If you have a question about this talk, please contact: Bob Fisher (rbf)

A wine and canape reception will follow the lecture in the Atrium and Cafe of the Informatics Forum.

Abstract

Solving the immense problems of the 21st century will require ambitious research teams that are skilled at producing practical solutions and foundational theories simultaneously – that is the ABC Principle: Applied & Basic Combined. Then these research teams can deliver high-impact outcomes by applying the SED Principle: Blend Science, Engineering and Design Thinking, which encourages use of the methods from all three disciplines. These guiding principles (ABC & SED) are meant to replace Vannevar Bush’s flawed linear model from 1945 that has misled researchers for 70+ years. These new guiding principles will enable students, researchers, business leaders, and government policy makers to accelerate discovery and innovation.

Bio

BEN SHNEIDERMAN (http://www.cs.umd.edu/~ben) is a Distinguished University Professor in the Department of Computer Science, Founding Director (1983-2000) of the Human-Computer Interaction Laboratory (http://www.cs.umd.edu/hcil/), and a Member of the UM Institute for Advanced Computer Studies (UMIACS) at the University of Maryland. He is a Fellow of the AAAS, ACM, IEEE, and NAI, and a Member of the National Academy of Engineering, in recognition of his pioneering contributions to human-computer interaction and information visualization. His contributions include the direct manipulation concept, clickable highlighted web-links, touchscreen keyboards, dynamic query sliders for Spotfire, development of treemaps, novel network visualizations for NodeXL, and temporal event sequence analysis for electronic health records.

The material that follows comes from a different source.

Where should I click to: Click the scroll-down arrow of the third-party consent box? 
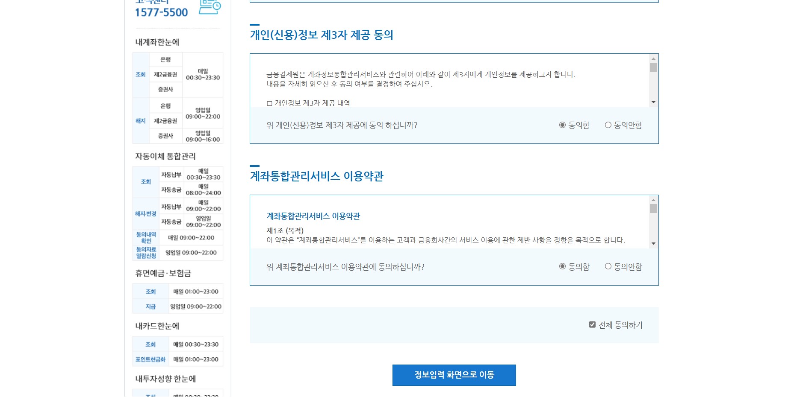click(x=653, y=102)
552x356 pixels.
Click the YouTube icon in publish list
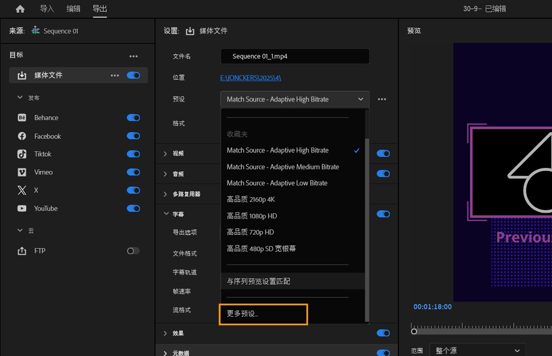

Ben is the co-author with Catherine Plaisant of Designing the User Interface: Strategies for Effective Human-Computer Interaction (6th ed., 2016) http://www.awl.com/DTUI/. With Stu Card and Jock Mackinlay, he co-authored Readings in Information Visualization: Using Vision to Think (1999). His book Leonardo’s Laptop (MIT Press) won the IEEE book award for Distinguished Literary Contribution. He coauthored, Analyzing Social Media Networks with NodeXL (www.codeplex.com/nodexl) (Morgan Kaufmann) with Derek Hansen and Marc Smith. Shneiderman’s latest book is The New ABCs of Research: Achieving Breakthrough Collaborations (Oxford, February 2016).